Amazon will award up to $2.5 million and sponsorships in a new annual competition called the “Alexa Prize”, challenging universities to build a “socialbot” on the company’s digital brain Alexa that can have an intelligent conversation about pop culture and news events.
Amazon said teams can submit applications now, and the winners will be announced at AWS re:Invent in November 2017. The winning team will receive a $500,000 prize, and Amazon will give another $1 million to the winning team’s university if its bot can converse coherently for 20 minutes.

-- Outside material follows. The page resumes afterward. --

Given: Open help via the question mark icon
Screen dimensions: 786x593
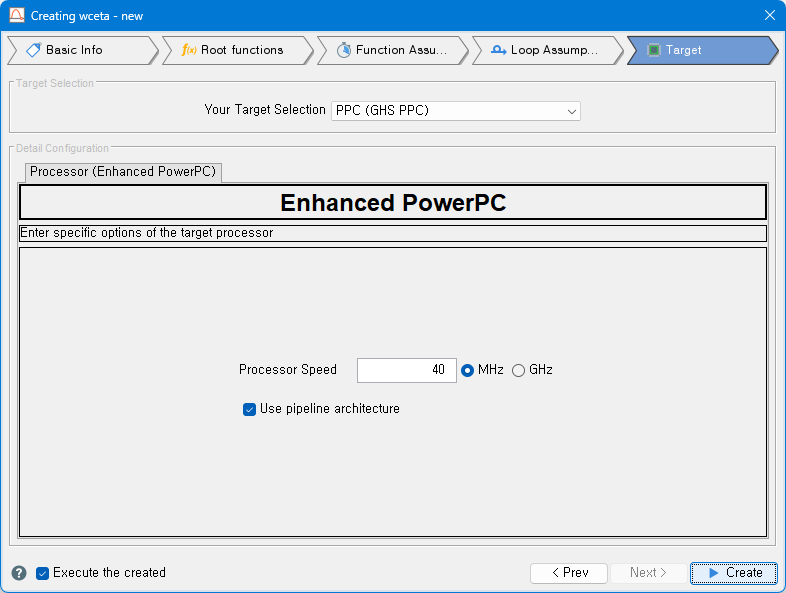Looking at the screenshot, I should tap(19, 573).
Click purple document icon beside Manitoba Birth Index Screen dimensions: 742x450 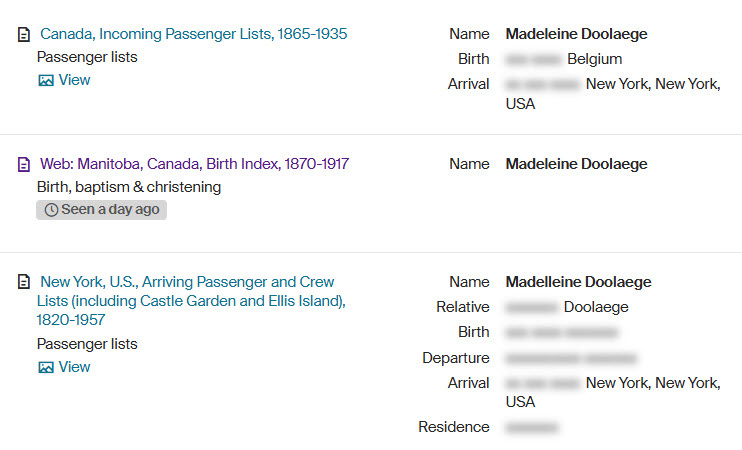click(x=24, y=165)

“Conversing for 20 minutes is difficult for most humans and an extraordinarily ambitious challenge for bots that are learning to converse like us,” Dan Jurafsky, professor and chair of linguistics and professor of computer science at Stanford University. “The Alexa Prize will encourage student researchers to come up with great ideas for leveraging real-world conversational AI technologies like Alexa to create software that can converse as engagingly as humans.”
Amazon said it will also sponsor up to 10 teams and give them a $100,000 stipend, Alexa-enabled devices, free AWS services, and support from the Alexa team.
Using the Alexa Skills Kit, teams will have access to numerous content sources, including Washington Post, to build their bots’ knowledge base. Bots will be available for owners of Alexa-powered devices like the Echo and Echo Dot to try out. Users can say “Alexa, let’s chat about,” and then pick a topic like baseball, celebrity gossip or scientific breakthroughs. Feedback from Alexa customers will factor in to which teams make the finals of the competition.
“Human capacity for language is an instinct, but it’s something that must be taught to machines,” said Steven Pinker, professor in the Department of Psychology at Harvard University. “Everyday conversations that require context and understanding of the world come naturally to humans. Machines don’t have those advantages, which makes the Alexa Prize a particularly complex challenge for participants to solve.”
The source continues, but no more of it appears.